Task item
Give back exactly the lines running from the line with "Click the Clear" to the end of the entries, and only those lines.

Records for this exercise
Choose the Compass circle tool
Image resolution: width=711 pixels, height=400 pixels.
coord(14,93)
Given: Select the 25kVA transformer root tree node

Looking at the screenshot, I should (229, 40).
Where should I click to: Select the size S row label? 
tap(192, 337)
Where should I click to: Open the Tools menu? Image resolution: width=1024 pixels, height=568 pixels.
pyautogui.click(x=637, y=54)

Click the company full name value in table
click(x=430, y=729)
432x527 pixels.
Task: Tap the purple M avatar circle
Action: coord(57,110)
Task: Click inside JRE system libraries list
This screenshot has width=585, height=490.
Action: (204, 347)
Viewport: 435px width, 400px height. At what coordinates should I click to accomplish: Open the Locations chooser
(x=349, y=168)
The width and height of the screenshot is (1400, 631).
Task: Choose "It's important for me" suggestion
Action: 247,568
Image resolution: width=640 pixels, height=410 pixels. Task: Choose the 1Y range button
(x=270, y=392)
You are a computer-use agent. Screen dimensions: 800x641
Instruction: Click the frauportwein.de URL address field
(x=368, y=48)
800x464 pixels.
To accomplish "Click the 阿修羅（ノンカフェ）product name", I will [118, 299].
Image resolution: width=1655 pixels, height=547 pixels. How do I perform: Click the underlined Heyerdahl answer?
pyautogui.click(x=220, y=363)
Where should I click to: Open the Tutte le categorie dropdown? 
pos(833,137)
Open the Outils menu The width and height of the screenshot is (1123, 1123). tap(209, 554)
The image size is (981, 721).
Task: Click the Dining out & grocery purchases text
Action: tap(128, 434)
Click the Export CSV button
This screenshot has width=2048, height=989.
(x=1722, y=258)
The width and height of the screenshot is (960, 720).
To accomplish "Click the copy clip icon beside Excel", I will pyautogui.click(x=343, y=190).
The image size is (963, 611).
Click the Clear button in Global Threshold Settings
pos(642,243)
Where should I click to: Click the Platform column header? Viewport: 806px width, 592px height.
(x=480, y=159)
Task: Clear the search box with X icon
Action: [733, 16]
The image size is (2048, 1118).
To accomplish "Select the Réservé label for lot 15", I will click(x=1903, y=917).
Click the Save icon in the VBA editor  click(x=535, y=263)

Exercise result
Click the Clear button in Global Threshold Settings
pos(642,243)
Where should I click to: Click the Platform column header? Viewport: 806px width, 592px height.
(x=480, y=159)
Task: Clear the search box with X icon
Action: [733, 16]
The image size is (2048, 1118).
To accomplish "Select the Réservé label for lot 15", I will click(x=1903, y=917).
Click the Save icon in the VBA editor  click(x=535, y=263)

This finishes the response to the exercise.